Bugs in this stage are not surprising. Document storage is directly connected to encryption, device attestation, backup, and cross-device synchronization, all of which are heavily linked to Knox and the Android Keystore.

The word Pass in white text on a rounded square icon with a blue and purple gradient, centered on a professional 16:9 background with soft blue and purple gradients and subtle abstract patterns.

I’m assuming there will be numerous test rounds before any of this makes it to the Galaxy Store or Play distribution.

Samsung has steered users toward Wallet while consolidating Pay, boarding passes, car keys, and passkeys over many years. If passports and driver’s licenses are included, the corporation is on equal footing with Apple and Google. Apple Wallet IDs are accepted at select TSA checkpoints, and Google has experimented with state-level digital IDs on Android. A richer Pass, which was absorbed into Wallet, allowed Samsung to match and set the pace in certain areas.

Regulatory developments support this trend. ISO/IEC 18013-5 specifies mobile driver’s license criteria, and governments from the EU and Australia to the states of the USA are considering or implementing digital credentials. If Wallet can combine payment tokens, rapid transit passes, and checkable IDs, the company can sell a single, monitoring identity terminal to phones, eliminating the hassle from airports, banks, and government offices.

Security and trust will decide adoption for digital IDs

Storing government IDs raises the stakes on security. Samsung leans on Knox with hardware-backed key storage and Trusted Execution Environment protections, certifications that include Common Criteria and FIPS validations for cryptographic components. That foundation matters: the Identity Theft Resource Center recorded a record number of U.S. data breaches in 2023, underscoring why users scrutinize who holds their documents and how.

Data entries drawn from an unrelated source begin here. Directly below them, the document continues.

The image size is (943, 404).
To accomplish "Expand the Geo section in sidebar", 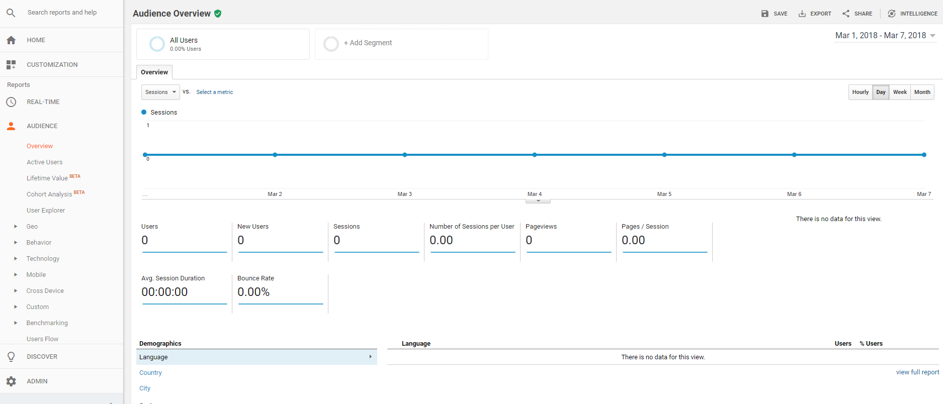I will 16,227.
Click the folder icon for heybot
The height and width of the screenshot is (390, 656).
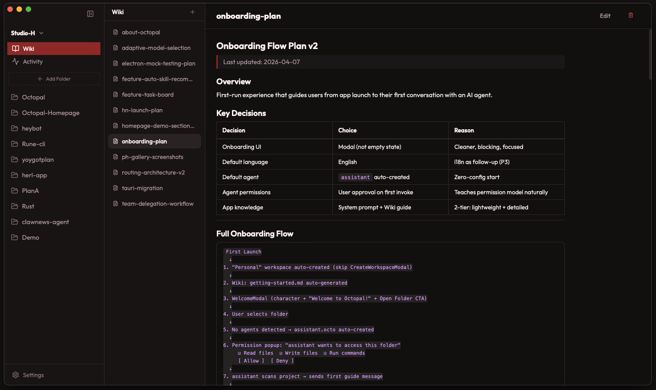click(x=14, y=128)
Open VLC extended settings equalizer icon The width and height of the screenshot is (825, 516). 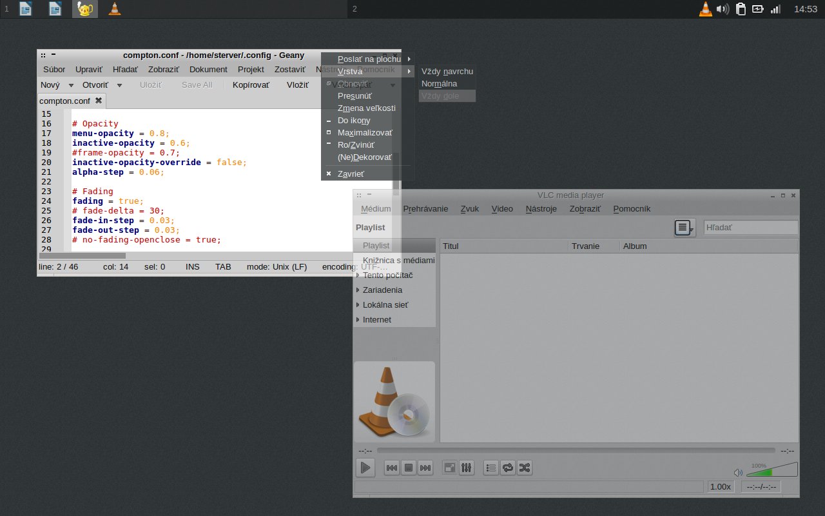(467, 468)
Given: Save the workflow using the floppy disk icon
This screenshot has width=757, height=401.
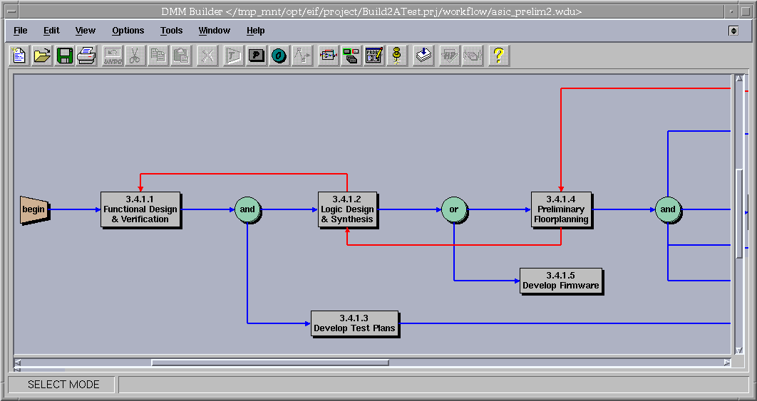Looking at the screenshot, I should click(x=65, y=56).
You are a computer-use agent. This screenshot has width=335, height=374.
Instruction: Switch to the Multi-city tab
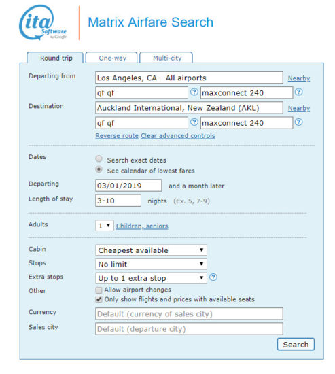(x=166, y=58)
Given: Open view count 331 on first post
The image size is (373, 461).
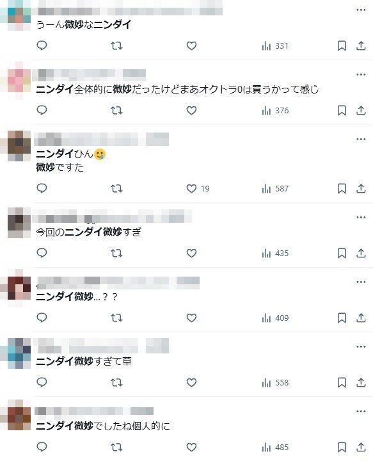Looking at the screenshot, I should (x=275, y=46).
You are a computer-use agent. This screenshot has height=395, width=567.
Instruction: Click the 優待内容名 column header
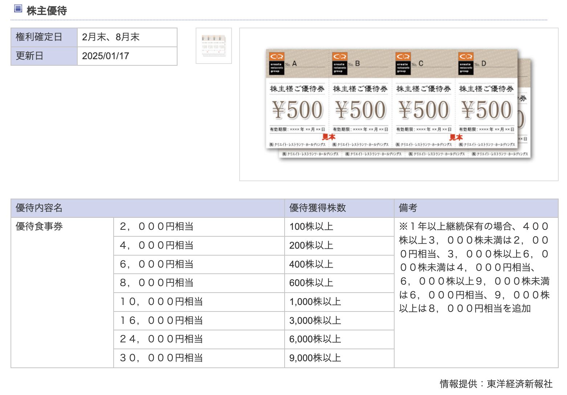tap(39, 208)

Usability is just as critical. Successful rollouts in competing ecosystems pair airtight security with a helping hand—and feel authenticated, fast biometric unlocks, offline safeguards, and selective disclosure so you can prove age or identity without oversharing. The granular fields in the leak suggest Samsung is building the schema now, so it can plug into verification flows later, with or without a QR, NFC, or secure device-to-device exchange.

What to watch next for Samsung Pass and Wallet IDs

Three signals will indicate this is nearing prime time:

  • The same document categories we see in stable Wallet builds
  • Fixes for password visibility and cloud sync in Pass
  • References to standards like ISO 18013-5 or verified issuer partnerships

Expect region-by-region availability; digital ID depends on local authorities and compliance requirements.

For now, treat the leak as a preview, not a product. The direction is clear—Samsung is laying the groundwork for a Wallet-centric identity hub—yet the execution must check stringent security and regulatory bars first, before your passport or driver’s license belongs on your phone.

Gregory Zuckerman
ByGregory Zuckerman
Gregory Zuckerman is a veteran investigative journalist and financial writer with decades of experience covering global markets, investment strategies, and the business personalities shaping them. His writing blends deep reporting with narrative storytelling to uncover the hidden forces behind financial trends and innovations. Over the years, Gregory’s work has earned industry recognition for bringing clarity to complex financial topics, and he continues to focus on long-form journalism that explores hedge funds, private equity, and high-stakes investing.